- [Task set]:
- 1) From the article on alcohol sales at Indian weddings below, list the spirits companies it names as likely to receive the money hosts budget for spirits.
- 2) In the article on alcohol sales at Indian weddings below, copy verbatim the stretch from "MUMBAI: Leading alcohol" through "are moving away.".
- 3) Resume the article on alcohol sales at Indian weddings, picking up right after its final sentence.

## Start Page excerpt

MUMBAI: Leading alcohol groups are increasingly working with wedding planners, delivering directly to the venues, and setting up pop-up bars at the celebrations, as weddings move away from highways and hotels.
The development follows the decision by India’s Supreme Court to ban the sale of alcohol near to highways in an attempt to curb drink driving. For hotels, the ban presents a significant problem, as many sit next to highways. Now many Indian weddings are moving away.
But for alcohol manufacturers, the ban presents a new opportunity to access customers through a new channel, the Economic Times reported. Ivan Menzies, CEO of Diageo plc told investors that the company is expanding its "route to market".
This, he says, will enable the company "to access occasions such as weddings, and use popup bars to be present in festivals and other events which provide opportunities for consumers to enjoy our drinks and for us to share our brand stories with them".
Despite the ban, which came into force on 1st April, spirits sales from weddings appear to be undisturbed, as hosts opt for changing the venue, but not the budget for spirits, which will likely go to giants Diageo, Pernod Ricard, and William Grant.
"Spirit companies have recognised this opportunity and work with planners, caterers, and at times even directly with the wedding couples to plan it," said Sandeep Arora, director at luxury spirits consultancy and services provider Spiritual Luxury Living.

## End Page excerpt
## Start Extracted material

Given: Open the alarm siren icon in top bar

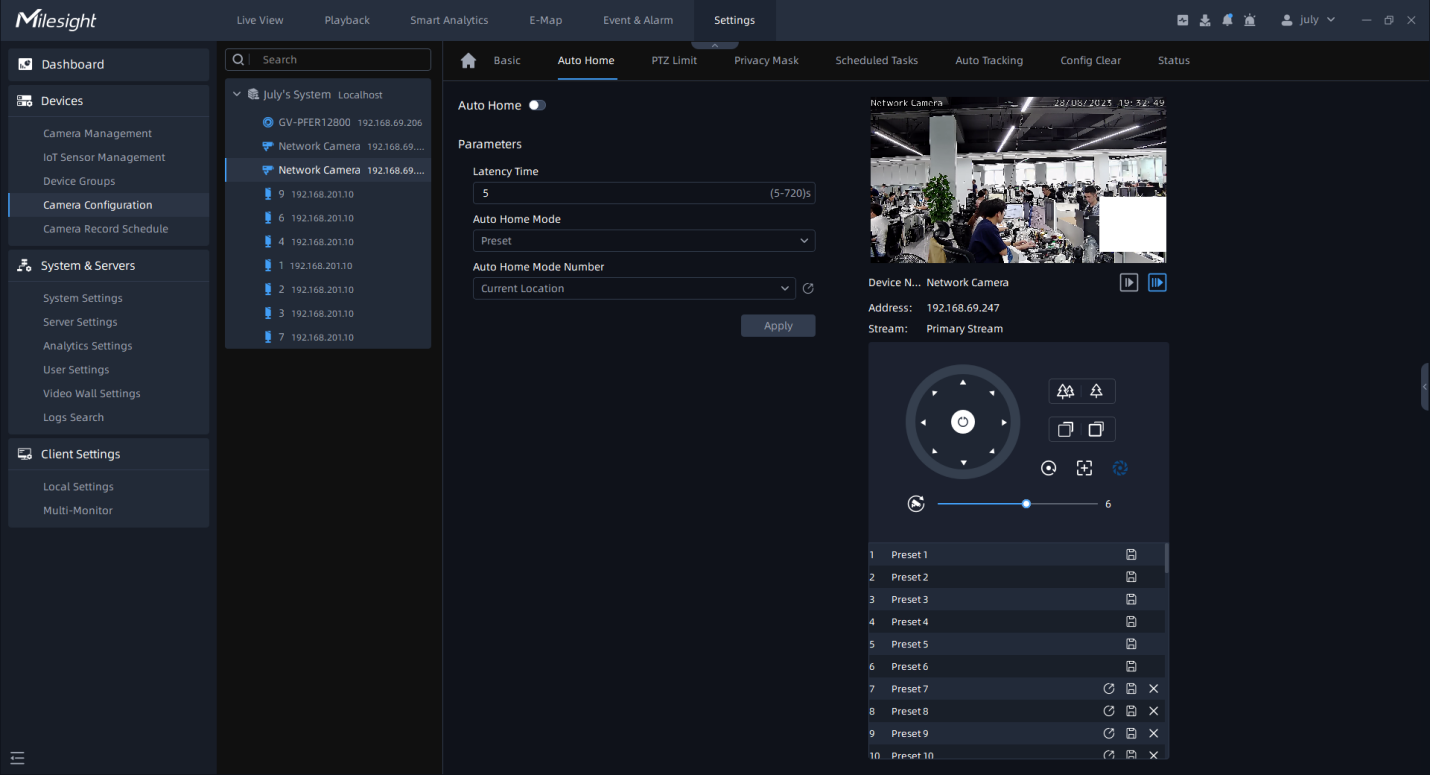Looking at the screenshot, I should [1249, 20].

## End Extracted material
## Start Extracted material

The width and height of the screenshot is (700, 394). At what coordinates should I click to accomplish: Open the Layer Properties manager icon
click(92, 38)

## End Extracted material

- [Responses]:
- 1) Diageo, Pernod Ricard, William Grant

- 2)
MUMBAI: Leading alcohol groups are increasingly working with wedding planners, delivering directly to the venues, and setting up pop-up bars at the celebrations, as weddings move away from highways and hotels.
The development follows the decision by India’s Supreme Court to ban the sale of alcohol near to highways in an attempt to curb drink driving. For hotels, the ban presents a significant problem, as many sit next to highways. Now many Indian weddings are moving away.

- 3)
Chetan Vohra, managing director at Weddingline, an event management company, told the paper that hosts had key priorities for weddings, adding, "the biggest mandate is that we should not run out of liquor during functions."
A priority on the alcohol supply looks set to damage the revenues of upmarket hotels, the FT suggested, as sales of alcohol make up some 15% to 30% of income, particularly for weddings, according to rating agency Crisil.
Raj Rana, CEO of Carlson Rezidor, India’s biggest hotel group, believes the decision will harm India’s reputation: "It doesn’t bode well if we’re trying to be seen as a progressive company competing for business," he told the newspaper.
Elsewhere, smaller bars are thinking up labyrinthine methods to add extra metres onto the path to alcohol purchase. At the Aishwarya Restrobar in north Paravoor, Kerala, owners constructed a maze to increase the distance from the highway to the door.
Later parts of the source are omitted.